Kubernetes Architecture: The Modular Core
Kubernetes is a distributed system designed as a collection of decoupled control loops. It follows a "Level-Triggered" design philosophy where components constantly reconcile the Current State with the Desired State stored in a central, immutable data store.
1. CLUSTER TOPOLOGY & HA
A production-grade cluster segregates responsibilities into two distinct planes:
- The Control Plane (The Brain): Manages the cluster state, scheduling, and API entry points.
- The Data/Compute Plane (The Muscle): Executes the actual containerized workloads.
High Availability (HA) & Quorum
In production, the Control Plane must be redundant.
- API Server: Stateless; can be scaled horizontally behind a Load Balancer.
- Scheduler & Controller Manager: Only one "Leader" is active at a time (via Leader Election in the API).
- Etcd: Uses the Raft Consensus Algorithm. It requires a Quorum ($floor(n/2) + 1$) to commit writes.
- 3 Nodes: Tolerate 1 failure.
- 5 Nodes: Tolerate 2 failures.
- Architect Note: Always use an odd number of members to avoid "Split-Brain" scenarios.
2. DEFAULT PORTS & FIREWALL REFERENCE
| Component | Port | Protocol | Logic / Responsibility |
|---|---|---|---|
| kube-apiserver | 6443 | HTTPS | Entry point for all users and components. |
| etcd | 2379 / 2380 | HTTPS | 2379: Client API; 2380: Peer-to-Peer (Raft). |
| kubelet | 10250 | HTTPS | Control plane to node communication (logs, exec). |
| kube-scheduler | 10259 | HTTPS | Secure metrics/health check. |
| kube-controller | 10257 | HTTPS | Secure metrics/health check. |
| NodePort Range | 30000-32767 | TCP/UDP | External traffic entry via every Node IP. |
3. CONTROL PLANE INTERNALS
3.1 Kube-API Server (The Hub)
The API Server is the only component that communicates with etcd. It is a RESTful gateway with a strictly defined request lifecycle:
- Authentication (AuthN): Validates "Who are you?" (X509 Certs, OIDC, Tokens).
- Authorization (AuthZ): Validates "What can you do?" (RBAC).
- Admission Control:
- Mutating: Modifies the request (e.g., injecting a Sidecar).
- Validating: Final check (e.g., checking ResourceQuotas).

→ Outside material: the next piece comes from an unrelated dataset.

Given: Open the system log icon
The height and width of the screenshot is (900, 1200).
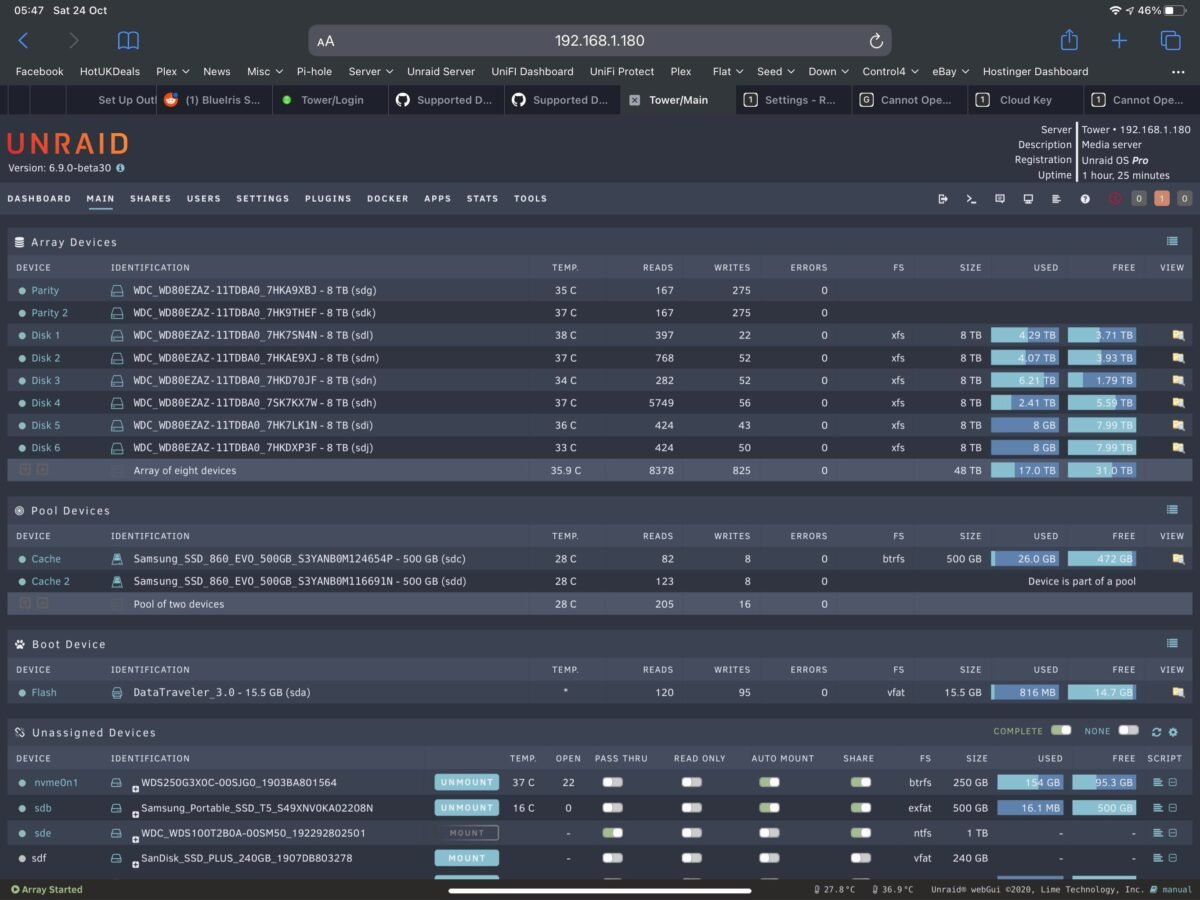Looking at the screenshot, I should pyautogui.click(x=1056, y=199).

- Persistence: Writes the JSON object to
etcd.
The "Watch" Mechanism: Instead of polling, components (Kubelet, Scheduler) establish a long-lived HTTP/2 stream called a Watch. When etcd updates, the API Server pushes the event to the watcher.
3.2 Etcd (The State Store)
- Consistency: Implements MVCC (Multi-Version Concurrency Control). Every change increments a
resourceVersion. - MVCC: Old versions are kept until Compaction.
- Backup Command:
ETCDCTL_API=3 etcdctl snapshot save /tmp/snapshot.db \
--cacert=/etc/kubernetes/pki/etcd/ca.crt \
--cert=/etc/kubernetes/pki/etcd/server.crt \
--key=/etc/kubernetes/pki/etcd/server.key
3.3 Kube-Scheduler (The Placement Engine)

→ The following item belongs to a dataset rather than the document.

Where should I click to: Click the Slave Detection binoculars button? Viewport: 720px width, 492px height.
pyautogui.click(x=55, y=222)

The scheduler performs a two-phase cycle to move a Pod from Pending to Scheduled by setting the spec.nodeName:
- Filtering (Predicates): Removes nodes that lack resources, have taints, or fail affinity rules.

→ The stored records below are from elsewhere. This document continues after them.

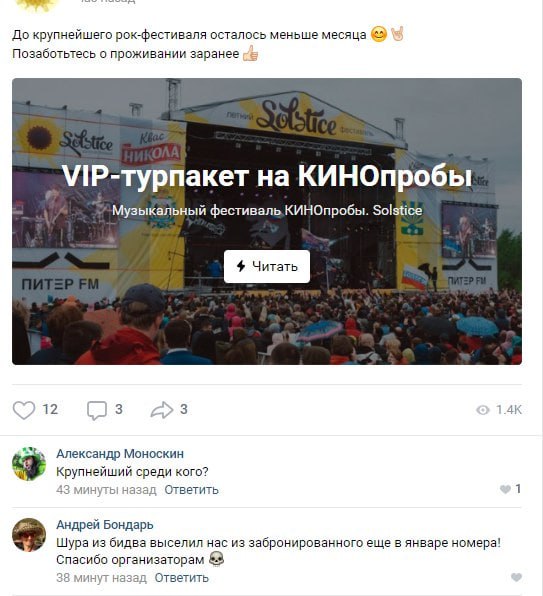Like Александр Моноскин's comment heart
Image resolution: width=543 pixels, height=596 pixels.
505,490
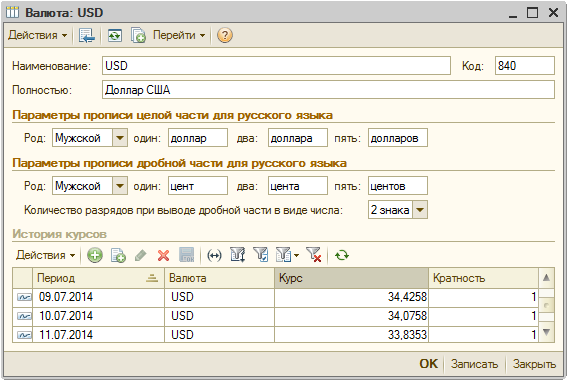The image size is (567, 380).
Task: Open the '2 знака' digits count dropdown
Action: (420, 210)
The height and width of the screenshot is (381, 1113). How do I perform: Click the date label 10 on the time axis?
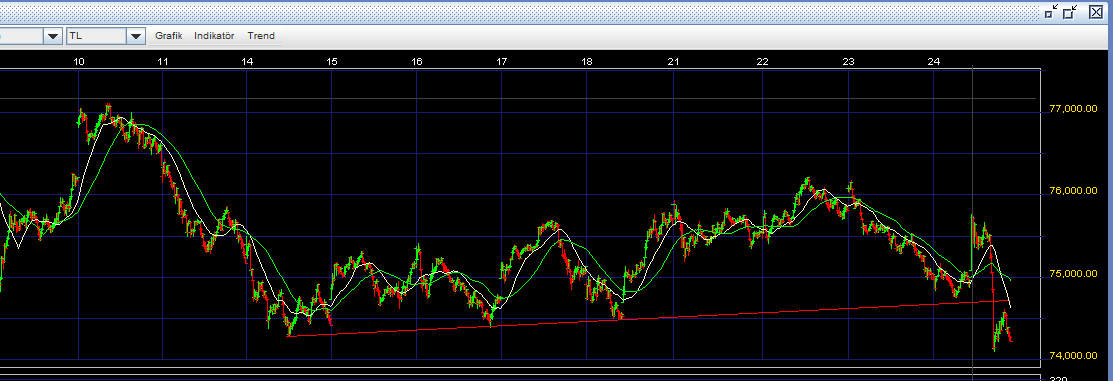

- Scoring (Priorities): Ranks remaining nodes. Examples:
ImageLocality(does the node already have the image?) andNodeResourcesLeastAllocated(spread strategy).
3.4 Kube-Controller Manager (The Enforcer)
Contains multiple controllers (Node, Deployment, EndpointSlice). Each is a loop:
for {
desired := getDesiredState()
current := getCurrentState()
if desired != current {
reconcile(desired, current)
}
}
4. COMPUTE PLANE INTERNALS
4.1 Kubelet (The Node Commander)
Kubelet is the "manager" of the node. It does not run in a container; it runs as a systemd service.
- PodSpec Processing: It receives PodSpecs and ensures the containers are running and healthy.
- PLEG (Pod Lifecycle Event Generator): Relays container state changes back to the API.
- Static Pods: Kubelet watches
/etc/kubernetes/manifestsand runs any YAML found there (used for bootstrapping the control plane).
4.2 Kube-Proxy (The Network Orchestrator)
Programs the host's networking stack to handle Service IPs.
- iptables Mode (Legacy): Uses netfilter rules. Scalability: $O(n)$ where $n$ is the number of services.
- IPVS Mode (Production): Uses hash tables. Scalability: $O(1)$. Supports advanced LB algorithms like
Least Connection.
5. MODULAR INTERFACES: CRI, CNI, CSI
Kubernetes abstracts hardware/runtime logic into three gRPC-based interfaces.
5.1 CRI (Container Runtime Interface)
Allows Kubelet to communicate with runtimes (containerd, CRI-O).
- Socket Path:
/run/containerd/containerd.sock - Workflow: Kubelet sends a gRPC request to CRI -> CRI pulls image -> CRI talks to
runcto create Linux namespaces/cgroups.
5.2 CNI (Container Network Interface)
Handles Pod networking.
- Workflow: Kubelet calls CNI plugin (Calico, Flannel, Cilium) -> CNI creates a veth-pair -> CNI joins Pod to the network bridge/mesh -> CNI assigns an IP.
- Standard: Every Pod in a cluster must be able to communicate with every other Pod without NAT.
5.3 CSI (Container Storage Interface)
Decouples storage vendors from the Kubernetes core.
- Mechanism: Uses a "Sidecar" pattern.
- External-Provisioner: Watches for PVCs, calls Cloud API to create a disk.
- External-Attacher: Attaches the disk to the Node.
- Node-Driver: Kubelet calls this to mount the disk into the Pod's filesystem.
6. VISUAL: THE DATA FLOW

7. ARCHITECT'S VERIFICATION CHECKLIST
| Objective | Command |
|---|---|
| Check API Health | kubectl get --raw='/healthz' |
| Verify Component Health | kubectl get componentstatuses (Note: Deprecated, use events/logs) |
| Inspect CRI Runtimes | crictl pods and crictl ps |
| Audit API Groups | kubectl api-resources |
| Trace Scheduling | `kubectl describe pod |
| Check Node Network | ipvsadm -Ln (If using IPVS mode) |
Pro-Tip: Debugging "PLEG is not healthy"
This error means the Kubelet is unable to track container states fast enough.
- Check CPU/Memory of the Node.
- Check the Container Runtime logs:
journalctl -u containerd -f. - Verify the CRI socket is responsive:
crictl info.